Privacy policy

Privacy policy according to EU Data Protection Regulation (DSGVO)

(Regulation EU (2016/679 of the European Parliament and of the Council of 27.04.2016 on the protection of individuals with regard to the processing of personal data, on the free movement of such data and repealing Directive 95/46EG in the Official Journal of the European Union, OJ L 119/1; entry into force: 25 May 2018).

to the website

We, Citrocasa GmbH, as the provider of the aforementioned telemedia service, take the protection of your personal data very seriously. We treat your personal data confidentially and in accordance with the statutory data protection provisions under European law (esp. in accordance with the Data Protection Regulation/DSGVO and the German Telemedia Act/TMG) and the following declaration.

This data protection declaration refers solely to the aforementioned website. If you are forwarded to other websites via links on this website, please inform yourself there about the respective handling of your data and its processing and responsibility there.

The legal basis for data processing, including on websites, is essentially the following provisions and legal regulations:

  • Your consent (Art. 6 para. 1 lit. a DSGVO)
  • Fulfillment of contracts or other legal relationships as well as legal obligations (Art. 6 para. 1 lit. b and lit. c DSGVO)
  • Safeguarding legitimate interests / balancing of interests (Art. 6 para. 1 lit. f DSGVO)
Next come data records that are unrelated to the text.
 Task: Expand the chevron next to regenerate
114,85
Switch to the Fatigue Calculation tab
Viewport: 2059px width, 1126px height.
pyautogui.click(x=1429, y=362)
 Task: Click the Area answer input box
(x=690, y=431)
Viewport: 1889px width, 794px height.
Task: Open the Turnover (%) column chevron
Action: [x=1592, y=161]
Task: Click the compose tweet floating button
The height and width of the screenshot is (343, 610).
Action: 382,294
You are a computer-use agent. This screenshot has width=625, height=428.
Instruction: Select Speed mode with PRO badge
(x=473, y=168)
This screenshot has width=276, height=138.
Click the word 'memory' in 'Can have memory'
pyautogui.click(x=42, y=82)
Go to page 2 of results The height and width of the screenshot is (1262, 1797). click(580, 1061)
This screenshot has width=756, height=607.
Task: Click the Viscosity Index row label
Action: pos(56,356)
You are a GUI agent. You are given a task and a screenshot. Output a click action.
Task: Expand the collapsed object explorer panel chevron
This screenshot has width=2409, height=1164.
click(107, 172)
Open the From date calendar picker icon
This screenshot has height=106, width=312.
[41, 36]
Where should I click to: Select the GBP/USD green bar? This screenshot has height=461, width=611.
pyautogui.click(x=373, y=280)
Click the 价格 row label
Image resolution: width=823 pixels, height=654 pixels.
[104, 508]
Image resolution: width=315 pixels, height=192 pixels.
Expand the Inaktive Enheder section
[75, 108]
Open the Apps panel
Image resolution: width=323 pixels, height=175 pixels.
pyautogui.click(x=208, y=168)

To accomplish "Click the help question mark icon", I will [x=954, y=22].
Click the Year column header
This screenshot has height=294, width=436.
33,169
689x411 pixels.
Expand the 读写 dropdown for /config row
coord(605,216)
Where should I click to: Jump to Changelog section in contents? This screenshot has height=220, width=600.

In accordance with the principles of data avoidance and data economy, we process personal data only for as long as is necessary in the sense of the following statement or as long as is required by law (statutory storage period). If the purpose or the right to process the collected personal data ceases to apply or the permissible storage period ends, we block or delete the data; unless their - temporary - further processing is necessary, in particular for the following purposes:

  • Compliance with commercial and tax retention periods, in particular in accordance with the German Commercial Code (HGB) and the German Fiscal Code (AO). The retention and documentation periods specified there are two to a maximum of ten years.
  • Preservation of evidence within the framework of the statute of limitations. According to Sections 195 et seq. of the German Civil Code (BGB), these limitation periods can be up to 30 years, with the regular limitation period being three years.
  • Warranty or guarantee claims on your part

However, in order to be able to take a data block into account at any time, it is necessary to keep the data in a blocking file for control purposes. If there is no legal archiving obligation, you can also request the deletion of such data. If there is a legal archiving obligation, we will block such data if you so request. If the provision of personal data is required by law or contract, or is necessary for the conclusion of a contract, we point out the adverse consequences due to non-provision.

In particular, the following terms used in this Agreement are defined in accordance with Art. 4 GDPR as follows:

  • personal data: any information relating to an identified or identifiable natural person (hereinafter "data subject"). An identifiable natural person is one who can be identified, directly or indirectly, in particular by reference to an identifier such as a name, an identification number, location data, an online identifier or to one or more factors specific to the physical, physiological, genetic, mental, economic, cultural or social identity of that natural person.
  • Data subject: any identified or identifiable natural person whose personal data are processed by the controller.
  • Processing: any operation or set of operations which is performed upon personal data, whether or not by automatic means, such as collection, recording, organization, filing, storage, adaptation or alteration, retrieval, consultation, use, disclosure by transmission, dissemination or otherwise making available, alignment or combination, restriction, erasure or destruction.

For further definitions and information on the scope of the statutory data protection provisions, we refer in particular to Art. 4 DSGVO (

1. processing of personal data; nature and purpose of use

a. Calling up the website (server log files)

When accessing this website information is automatically sent to the server of this website by the browser used on your terminal device. This information is temporarily stored in a log file. The following information is collected without your intervention and stored until automated deletion:

  • IP address of the requesting computer (host name)
  • Date and time of access
  • Name and URL of the retrieved file
  • Website from which the access is made (referrer URL)
  • Browser used and, if applicable, the operating system of your computer
  • Name of your access provider.

Conclusions about your person are not possible through this automatically generated information. The aforementioned data is processed by us for the following purposes:

  • Ensuring a smooth connection establishment of the website
  • Ensuring a comfortable use of our website
  • Evaluation of system security and stability
  • for other administrative purposes

The legal basis for this data processing is Art. 6 para. 1 p. 1 lit. f DSGVO. Our legitimate interest follows from the purposes for data collection listed above. In no case do we use the collected data for the purpose of drawing conclusions about your person.

In this respect, we only store access data without personal reference. Non-personal information includes all information that is processed anonymously and cannot be assigned to a person. This includes aggregated key figures, such as the average time spent on or the frequency with which websites are called up (see above under section 2.a.). When non-personal information is stored, the IP addresses and domain data of visitors in particular are also only stored in abbreviated form, so that it is not possible to draw conclusions about individual visitors.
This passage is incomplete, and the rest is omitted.